--- HOW TO COMPLETE THIS TASK ---
Please retype only the lines below that run from the one containing "This screenshot has height=390, width=1111." through the last line, both included, without altering a word.
=== SUPPLIED MATERIAL ===
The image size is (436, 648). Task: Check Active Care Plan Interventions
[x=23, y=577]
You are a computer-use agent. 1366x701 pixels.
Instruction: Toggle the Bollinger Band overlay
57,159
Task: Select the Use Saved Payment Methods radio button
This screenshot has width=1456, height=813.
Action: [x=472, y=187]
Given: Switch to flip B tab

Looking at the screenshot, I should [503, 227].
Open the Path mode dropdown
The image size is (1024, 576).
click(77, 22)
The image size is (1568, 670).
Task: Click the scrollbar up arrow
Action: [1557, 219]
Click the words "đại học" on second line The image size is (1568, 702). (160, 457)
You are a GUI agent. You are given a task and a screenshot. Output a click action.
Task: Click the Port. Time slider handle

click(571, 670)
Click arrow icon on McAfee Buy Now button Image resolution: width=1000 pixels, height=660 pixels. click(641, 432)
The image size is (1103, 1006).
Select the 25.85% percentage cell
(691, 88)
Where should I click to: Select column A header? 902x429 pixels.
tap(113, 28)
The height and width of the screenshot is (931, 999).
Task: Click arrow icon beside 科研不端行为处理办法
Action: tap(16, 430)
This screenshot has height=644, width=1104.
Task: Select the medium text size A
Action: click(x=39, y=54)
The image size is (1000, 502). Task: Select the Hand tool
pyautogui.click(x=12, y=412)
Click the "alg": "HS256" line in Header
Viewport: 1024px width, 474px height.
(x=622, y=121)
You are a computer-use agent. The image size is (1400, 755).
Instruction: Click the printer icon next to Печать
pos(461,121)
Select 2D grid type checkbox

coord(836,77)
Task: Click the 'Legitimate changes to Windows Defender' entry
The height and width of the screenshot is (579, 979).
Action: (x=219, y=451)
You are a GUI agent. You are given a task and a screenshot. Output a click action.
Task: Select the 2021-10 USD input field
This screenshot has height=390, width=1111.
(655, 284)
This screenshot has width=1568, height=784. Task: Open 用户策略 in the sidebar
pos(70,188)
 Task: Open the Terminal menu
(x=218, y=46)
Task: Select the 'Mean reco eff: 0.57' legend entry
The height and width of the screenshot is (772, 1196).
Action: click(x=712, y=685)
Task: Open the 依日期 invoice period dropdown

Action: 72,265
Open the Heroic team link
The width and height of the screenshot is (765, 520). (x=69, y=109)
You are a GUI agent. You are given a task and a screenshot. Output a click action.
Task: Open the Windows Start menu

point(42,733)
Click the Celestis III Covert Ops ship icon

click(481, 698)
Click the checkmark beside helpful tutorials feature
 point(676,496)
===
--- REPLY ---
This screenshot has height=390, width=1111.
(655, 284)
This screenshot has width=1568, height=784. Task: Open 用户策略 in the sidebar
pos(70,188)
 Task: Open the Terminal menu
(x=218, y=46)
Task: Select the 'Mean reco eff: 0.57' legend entry
The height and width of the screenshot is (772, 1196).
Action: click(x=712, y=685)
Task: Open the 依日期 invoice period dropdown

Action: 72,265
Open the Heroic team link
The width and height of the screenshot is (765, 520). (x=69, y=109)
You are a GUI agent. You are given a task and a screenshot. Output a click action.
Task: Open the Windows Start menu

point(42,733)
Click the Celestis III Covert Ops ship icon

click(481, 698)
Click the checkmark beside helpful tutorials feature
 point(676,496)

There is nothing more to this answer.